On a cloudy afternoon, while eating wafer sticks in my messy room, I remembered a recent incident when I had an argument with my close friend from the past. It was intense. It blew my thoughts away from the present to the miserable past. When he said it’s hard to let go, I completely knew his struggles but I’ve been through that stage already. Let’s say he was nice, but there were still many humans who were nicer than him. I kept on recalling until suddenly came a cool breeze tickling my neck, blowing my ebony hair and waking me up from my daydreaming. “Hey, isn’t it over?” asked my conscious thoughts.
Yes, it is. And I am happy now.
Citing from a book I have read a while ago, “attitudes are based on beliefs.” I think I couldn’t agree more to this statement. When I believe I cannot do it, I will never succeed. But when I believe I can do it, at least I know that I will have the chances to succeed. If I started something that is hard to fathom in the beginning, I should remember and believe that God gives me problems I can handle, which reason is very obvious, to make me become a better person. And just to make sure you know where I am going, I am talking about love life. I am talking about moving on after a break up.

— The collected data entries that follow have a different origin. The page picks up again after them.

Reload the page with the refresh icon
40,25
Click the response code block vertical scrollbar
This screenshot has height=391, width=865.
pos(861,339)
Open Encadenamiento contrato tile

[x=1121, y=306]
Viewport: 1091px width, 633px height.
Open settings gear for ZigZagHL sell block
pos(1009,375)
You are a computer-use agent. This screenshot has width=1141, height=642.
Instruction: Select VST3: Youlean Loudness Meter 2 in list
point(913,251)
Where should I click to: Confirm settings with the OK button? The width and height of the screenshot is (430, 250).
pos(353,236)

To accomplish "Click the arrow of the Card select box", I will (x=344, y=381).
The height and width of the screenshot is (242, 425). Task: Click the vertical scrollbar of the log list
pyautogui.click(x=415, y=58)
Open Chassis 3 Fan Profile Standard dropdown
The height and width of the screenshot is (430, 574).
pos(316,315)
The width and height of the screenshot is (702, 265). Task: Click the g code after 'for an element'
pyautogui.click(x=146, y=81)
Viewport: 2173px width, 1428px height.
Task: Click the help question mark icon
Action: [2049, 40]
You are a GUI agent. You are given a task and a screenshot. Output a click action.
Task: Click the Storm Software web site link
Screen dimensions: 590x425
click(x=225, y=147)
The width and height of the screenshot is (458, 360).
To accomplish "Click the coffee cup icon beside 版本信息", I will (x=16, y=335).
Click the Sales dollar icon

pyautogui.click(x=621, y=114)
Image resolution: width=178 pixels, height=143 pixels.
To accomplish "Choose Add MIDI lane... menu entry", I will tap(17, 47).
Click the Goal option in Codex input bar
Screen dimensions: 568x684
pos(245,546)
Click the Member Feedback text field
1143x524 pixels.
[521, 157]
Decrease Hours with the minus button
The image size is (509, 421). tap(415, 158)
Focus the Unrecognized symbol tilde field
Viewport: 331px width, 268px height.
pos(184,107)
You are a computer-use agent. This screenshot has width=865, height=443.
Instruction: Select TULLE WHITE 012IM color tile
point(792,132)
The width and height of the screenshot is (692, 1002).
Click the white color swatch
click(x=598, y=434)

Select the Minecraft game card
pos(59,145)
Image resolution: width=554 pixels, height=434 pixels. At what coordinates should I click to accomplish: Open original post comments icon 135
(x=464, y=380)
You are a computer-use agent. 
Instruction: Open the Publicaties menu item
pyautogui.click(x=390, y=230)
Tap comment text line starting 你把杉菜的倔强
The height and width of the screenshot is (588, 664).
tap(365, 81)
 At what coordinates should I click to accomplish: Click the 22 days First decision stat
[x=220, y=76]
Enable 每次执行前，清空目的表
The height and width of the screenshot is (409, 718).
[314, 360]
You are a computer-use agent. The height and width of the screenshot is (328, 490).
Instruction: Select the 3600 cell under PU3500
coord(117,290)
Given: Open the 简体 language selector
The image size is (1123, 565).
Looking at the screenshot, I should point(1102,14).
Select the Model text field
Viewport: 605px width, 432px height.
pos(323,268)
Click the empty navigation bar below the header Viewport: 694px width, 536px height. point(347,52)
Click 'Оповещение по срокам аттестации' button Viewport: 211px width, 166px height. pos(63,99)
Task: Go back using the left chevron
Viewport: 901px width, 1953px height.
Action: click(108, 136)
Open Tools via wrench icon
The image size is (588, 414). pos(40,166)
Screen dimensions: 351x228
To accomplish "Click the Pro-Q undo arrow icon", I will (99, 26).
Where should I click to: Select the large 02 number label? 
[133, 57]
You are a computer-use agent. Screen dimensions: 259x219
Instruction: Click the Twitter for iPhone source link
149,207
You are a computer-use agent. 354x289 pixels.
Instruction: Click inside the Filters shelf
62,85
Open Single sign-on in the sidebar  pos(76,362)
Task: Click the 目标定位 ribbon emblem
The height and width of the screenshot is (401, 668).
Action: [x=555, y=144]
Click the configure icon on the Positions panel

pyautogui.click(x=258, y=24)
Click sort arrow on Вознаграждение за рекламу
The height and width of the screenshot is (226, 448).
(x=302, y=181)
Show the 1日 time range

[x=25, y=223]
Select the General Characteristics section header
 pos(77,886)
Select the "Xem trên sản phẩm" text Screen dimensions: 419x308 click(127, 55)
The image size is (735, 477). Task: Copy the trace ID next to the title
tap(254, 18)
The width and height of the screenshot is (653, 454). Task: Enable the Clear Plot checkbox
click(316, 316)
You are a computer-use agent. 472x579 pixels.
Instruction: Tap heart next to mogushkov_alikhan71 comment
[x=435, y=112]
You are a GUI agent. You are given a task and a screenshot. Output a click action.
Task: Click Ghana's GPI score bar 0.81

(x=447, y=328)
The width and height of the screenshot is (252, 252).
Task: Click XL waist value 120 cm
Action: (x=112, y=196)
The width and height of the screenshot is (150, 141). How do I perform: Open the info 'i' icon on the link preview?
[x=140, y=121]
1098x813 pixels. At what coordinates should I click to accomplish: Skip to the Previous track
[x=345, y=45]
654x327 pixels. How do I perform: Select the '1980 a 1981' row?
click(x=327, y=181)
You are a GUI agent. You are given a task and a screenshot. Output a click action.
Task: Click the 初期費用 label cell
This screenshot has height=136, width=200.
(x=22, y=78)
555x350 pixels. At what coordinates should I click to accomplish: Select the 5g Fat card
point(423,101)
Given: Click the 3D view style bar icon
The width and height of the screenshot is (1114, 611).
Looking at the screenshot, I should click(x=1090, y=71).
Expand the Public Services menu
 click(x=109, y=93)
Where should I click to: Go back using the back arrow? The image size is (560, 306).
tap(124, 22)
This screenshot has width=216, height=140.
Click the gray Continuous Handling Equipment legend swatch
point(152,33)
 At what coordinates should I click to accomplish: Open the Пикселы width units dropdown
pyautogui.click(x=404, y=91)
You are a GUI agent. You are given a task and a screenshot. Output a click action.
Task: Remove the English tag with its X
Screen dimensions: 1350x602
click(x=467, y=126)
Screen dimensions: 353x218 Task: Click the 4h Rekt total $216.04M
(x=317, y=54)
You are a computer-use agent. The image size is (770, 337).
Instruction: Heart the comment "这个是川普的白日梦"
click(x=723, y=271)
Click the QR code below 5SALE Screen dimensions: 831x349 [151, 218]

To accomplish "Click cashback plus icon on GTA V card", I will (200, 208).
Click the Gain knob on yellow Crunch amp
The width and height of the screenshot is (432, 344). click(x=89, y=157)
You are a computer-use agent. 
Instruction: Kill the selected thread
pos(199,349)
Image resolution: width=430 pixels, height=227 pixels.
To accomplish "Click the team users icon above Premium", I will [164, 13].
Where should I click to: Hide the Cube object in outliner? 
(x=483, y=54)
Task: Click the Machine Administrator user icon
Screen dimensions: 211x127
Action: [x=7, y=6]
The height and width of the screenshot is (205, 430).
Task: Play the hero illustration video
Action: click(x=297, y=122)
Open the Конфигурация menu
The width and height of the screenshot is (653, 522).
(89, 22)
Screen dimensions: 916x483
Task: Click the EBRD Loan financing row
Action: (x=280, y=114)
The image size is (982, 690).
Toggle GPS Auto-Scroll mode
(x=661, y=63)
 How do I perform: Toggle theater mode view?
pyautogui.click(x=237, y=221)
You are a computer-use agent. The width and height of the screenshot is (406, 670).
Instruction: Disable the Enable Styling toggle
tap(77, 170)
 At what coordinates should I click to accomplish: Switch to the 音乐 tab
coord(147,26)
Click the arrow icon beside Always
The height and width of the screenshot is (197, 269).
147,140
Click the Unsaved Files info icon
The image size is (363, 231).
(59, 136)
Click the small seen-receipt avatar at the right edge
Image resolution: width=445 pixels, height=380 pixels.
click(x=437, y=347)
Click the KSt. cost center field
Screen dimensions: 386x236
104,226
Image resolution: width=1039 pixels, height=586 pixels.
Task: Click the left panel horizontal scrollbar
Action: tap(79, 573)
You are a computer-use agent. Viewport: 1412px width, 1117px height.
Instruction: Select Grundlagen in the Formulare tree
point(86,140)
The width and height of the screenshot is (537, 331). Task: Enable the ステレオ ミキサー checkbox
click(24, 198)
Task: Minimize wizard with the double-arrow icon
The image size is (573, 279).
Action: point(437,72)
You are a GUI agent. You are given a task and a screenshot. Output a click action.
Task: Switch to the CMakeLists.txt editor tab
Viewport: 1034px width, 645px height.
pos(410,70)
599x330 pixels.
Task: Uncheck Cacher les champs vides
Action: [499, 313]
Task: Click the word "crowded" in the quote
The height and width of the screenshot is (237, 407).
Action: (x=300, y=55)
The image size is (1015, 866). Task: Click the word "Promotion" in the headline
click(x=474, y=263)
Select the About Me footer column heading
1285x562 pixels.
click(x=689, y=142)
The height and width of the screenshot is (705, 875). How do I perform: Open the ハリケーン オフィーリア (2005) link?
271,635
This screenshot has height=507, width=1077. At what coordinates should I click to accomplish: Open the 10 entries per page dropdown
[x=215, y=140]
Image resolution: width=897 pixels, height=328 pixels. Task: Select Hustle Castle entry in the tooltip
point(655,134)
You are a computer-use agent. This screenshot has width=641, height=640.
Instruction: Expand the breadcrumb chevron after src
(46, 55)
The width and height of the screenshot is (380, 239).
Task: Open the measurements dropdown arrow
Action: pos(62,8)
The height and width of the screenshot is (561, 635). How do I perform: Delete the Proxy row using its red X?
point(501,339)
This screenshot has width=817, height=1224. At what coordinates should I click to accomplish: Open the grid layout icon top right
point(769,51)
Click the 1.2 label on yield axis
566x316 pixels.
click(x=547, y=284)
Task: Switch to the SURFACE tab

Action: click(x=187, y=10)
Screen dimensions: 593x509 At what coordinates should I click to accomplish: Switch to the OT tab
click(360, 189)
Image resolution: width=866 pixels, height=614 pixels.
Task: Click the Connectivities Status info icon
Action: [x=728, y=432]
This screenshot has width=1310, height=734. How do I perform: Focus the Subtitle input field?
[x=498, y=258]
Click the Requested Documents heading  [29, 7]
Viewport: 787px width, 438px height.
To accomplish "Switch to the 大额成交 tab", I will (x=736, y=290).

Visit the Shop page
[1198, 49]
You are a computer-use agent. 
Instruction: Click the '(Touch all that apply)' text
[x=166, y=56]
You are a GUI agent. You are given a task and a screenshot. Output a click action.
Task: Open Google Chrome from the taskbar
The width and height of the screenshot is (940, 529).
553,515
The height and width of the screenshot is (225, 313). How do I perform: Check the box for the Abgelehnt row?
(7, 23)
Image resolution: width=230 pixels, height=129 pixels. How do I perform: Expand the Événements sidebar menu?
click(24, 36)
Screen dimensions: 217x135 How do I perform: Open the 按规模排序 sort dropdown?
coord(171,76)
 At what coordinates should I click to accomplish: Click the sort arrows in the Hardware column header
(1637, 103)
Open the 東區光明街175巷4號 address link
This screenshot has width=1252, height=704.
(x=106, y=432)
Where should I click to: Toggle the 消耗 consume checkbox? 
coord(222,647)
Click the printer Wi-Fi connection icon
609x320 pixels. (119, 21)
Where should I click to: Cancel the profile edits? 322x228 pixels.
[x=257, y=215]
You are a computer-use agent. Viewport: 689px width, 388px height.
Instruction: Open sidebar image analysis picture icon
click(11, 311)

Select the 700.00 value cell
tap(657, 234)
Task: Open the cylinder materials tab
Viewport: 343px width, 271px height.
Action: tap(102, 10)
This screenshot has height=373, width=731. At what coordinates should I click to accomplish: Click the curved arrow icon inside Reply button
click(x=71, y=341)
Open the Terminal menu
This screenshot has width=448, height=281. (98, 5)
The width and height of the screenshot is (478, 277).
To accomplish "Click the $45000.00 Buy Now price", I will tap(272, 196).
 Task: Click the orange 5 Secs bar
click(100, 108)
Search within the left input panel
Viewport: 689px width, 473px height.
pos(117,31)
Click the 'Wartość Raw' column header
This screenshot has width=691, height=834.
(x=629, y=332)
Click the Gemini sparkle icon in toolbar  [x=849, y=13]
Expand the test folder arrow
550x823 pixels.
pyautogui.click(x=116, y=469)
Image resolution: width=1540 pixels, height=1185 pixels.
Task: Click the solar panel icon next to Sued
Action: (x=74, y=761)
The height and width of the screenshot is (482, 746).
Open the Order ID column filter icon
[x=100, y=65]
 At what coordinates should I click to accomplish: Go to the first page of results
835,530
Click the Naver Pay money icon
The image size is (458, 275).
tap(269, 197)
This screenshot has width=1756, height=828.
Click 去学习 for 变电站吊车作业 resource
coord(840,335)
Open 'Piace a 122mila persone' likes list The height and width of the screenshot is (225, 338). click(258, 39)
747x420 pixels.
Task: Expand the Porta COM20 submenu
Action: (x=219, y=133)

So how? What are the tips and tricks?
First things first.
I know how hard moving on is especially when you got a lot of memorable things with him/her, but believe me, time heals. And I’m telling you this because I care. First, as time goes by, you have to delete any-related-evidences about your partner. Your photos being cute together, his/her individual photos, texts, call logs, voice notes, and etc. How can you say you have tried to move on when your lock-screen and wallpaper were still his/her picture? Isn’t it funny?
Second things second.
Try not to contact him/her. If possible, block his entire social media. I mean, no. Make it possible. It’s either to prevent you from stalking or to prevent him from contacting. It really helps, believe in me or at least in your own self that you can live without him no matter what situations you’ll face later on.
Third things third.
Do not listen to love songs especially those that sadden you. Listening to those kind of songs really affect your emotions. Therefore, you should remove or change your playlist. Also do not listen to music that triggers your anger, for example rock and roll music. For instance, don’t be such a crybaby or a sorehead because trust me, you will regret it later.
Fourth things thrown in.
Keep yourself busy on doing things, even the things that you don’t usually do, for example jogging in the afternoons, scrapbooking, learning new music instrument, joining fraternities and sororities, learning new languages, etc. Realize that there are many things you have to learn and improve rather than just to sit near the window, feeling the breeze and reminiscing things which other people don’t even give a damn care about it.
Last things last.
Don’t ever show to people if you are sad and grieving. They might judge or label you as the man who can’t be moved, just like what The Script’s famous song told us in 2009. Although I really love the band and the song, but I know it’s not the time for me to do this yet! My point is that it will be more difficult to move on since people know your situation. So what’s the trick y’all? The trick is, show them that it’s not a burden yet a challenge for you. Show them you are happy with your new situation.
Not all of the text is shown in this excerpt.